Input data
----------------------------------------
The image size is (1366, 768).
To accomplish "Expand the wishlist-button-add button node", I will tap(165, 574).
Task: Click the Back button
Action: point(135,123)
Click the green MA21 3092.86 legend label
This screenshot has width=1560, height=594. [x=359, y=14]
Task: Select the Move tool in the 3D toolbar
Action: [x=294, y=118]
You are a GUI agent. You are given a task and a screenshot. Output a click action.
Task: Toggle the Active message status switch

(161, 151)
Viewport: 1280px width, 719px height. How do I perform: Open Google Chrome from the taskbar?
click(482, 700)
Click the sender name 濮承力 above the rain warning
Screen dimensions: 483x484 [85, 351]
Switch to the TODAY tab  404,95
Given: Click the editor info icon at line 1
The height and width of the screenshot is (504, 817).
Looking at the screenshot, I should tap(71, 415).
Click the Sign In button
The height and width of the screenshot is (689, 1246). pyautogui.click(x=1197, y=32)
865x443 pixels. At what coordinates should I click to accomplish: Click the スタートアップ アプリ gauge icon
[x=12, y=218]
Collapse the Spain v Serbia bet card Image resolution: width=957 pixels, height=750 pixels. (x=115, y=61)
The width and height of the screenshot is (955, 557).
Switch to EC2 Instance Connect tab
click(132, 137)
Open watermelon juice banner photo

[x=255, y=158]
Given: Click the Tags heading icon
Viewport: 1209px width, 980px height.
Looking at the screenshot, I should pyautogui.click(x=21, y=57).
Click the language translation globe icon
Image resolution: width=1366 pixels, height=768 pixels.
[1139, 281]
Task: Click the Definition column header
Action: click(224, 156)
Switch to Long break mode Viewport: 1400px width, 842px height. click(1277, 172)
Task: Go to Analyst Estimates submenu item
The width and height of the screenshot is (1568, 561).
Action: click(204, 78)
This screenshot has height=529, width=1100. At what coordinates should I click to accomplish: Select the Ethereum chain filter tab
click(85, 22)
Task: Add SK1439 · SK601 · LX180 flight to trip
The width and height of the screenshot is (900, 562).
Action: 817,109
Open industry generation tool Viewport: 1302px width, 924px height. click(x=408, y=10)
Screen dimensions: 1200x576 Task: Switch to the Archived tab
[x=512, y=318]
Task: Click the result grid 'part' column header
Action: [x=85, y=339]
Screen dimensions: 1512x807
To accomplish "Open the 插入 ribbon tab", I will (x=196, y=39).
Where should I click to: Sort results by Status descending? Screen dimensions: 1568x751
----------------------------------------
The task
Word for word, restate each line of the material.

Task solution
The image size is (1366, 768).
To accomplish "Expand the wishlist-button-add button node", I will tap(165, 574).
Task: Click the Back button
Action: point(135,123)
Click the green MA21 3092.86 legend label
This screenshot has width=1560, height=594. [x=359, y=14]
Task: Select the Move tool in the 3D toolbar
Action: [x=294, y=118]
You are a GUI agent. You are given a task and a screenshot. Output a click action.
Task: Toggle the Active message status switch

(161, 151)
Viewport: 1280px width, 719px height. How do I perform: Open Google Chrome from the taskbar?
click(482, 700)
Click the sender name 濮承力 above the rain warning
Screen dimensions: 483x484 [85, 351]
Switch to the TODAY tab  404,95
Given: Click the editor info icon at line 1
The height and width of the screenshot is (504, 817).
Looking at the screenshot, I should tap(71, 415).
Click the Sign In button
The height and width of the screenshot is (689, 1246). pyautogui.click(x=1197, y=32)
865x443 pixels. At what coordinates should I click to accomplish: Click the スタートアップ アプリ gauge icon
[x=12, y=218]
Collapse the Spain v Serbia bet card Image resolution: width=957 pixels, height=750 pixels. (x=115, y=61)
The width and height of the screenshot is (955, 557).
Switch to EC2 Instance Connect tab
click(132, 137)
Open watermelon juice banner photo

[x=255, y=158]
Given: Click the Tags heading icon
Viewport: 1209px width, 980px height.
Looking at the screenshot, I should pyautogui.click(x=21, y=57).
Click the language translation globe icon
Image resolution: width=1366 pixels, height=768 pixels.
[1139, 281]
Task: Click the Definition column header
Action: click(224, 156)
Switch to Long break mode Viewport: 1400px width, 842px height. click(1277, 172)
Task: Go to Analyst Estimates submenu item
The width and height of the screenshot is (1568, 561).
Action: click(204, 78)
This screenshot has height=529, width=1100. At what coordinates should I click to accomplish: Select the Ethereum chain filter tab
click(85, 22)
Task: Add SK1439 · SK601 · LX180 flight to trip
The width and height of the screenshot is (900, 562).
Action: 817,109
Open industry generation tool Viewport: 1302px width, 924px height. click(x=408, y=10)
Screen dimensions: 1200x576 Task: Switch to the Archived tab
[x=512, y=318]
Task: Click the result grid 'part' column header
Action: [x=85, y=339]
Screen dimensions: 1512x807
To accomplish "Open the 插入 ribbon tab", I will (x=196, y=39).
Where should I click to: Sort results by Status descending? Screen dimensions: 1568x751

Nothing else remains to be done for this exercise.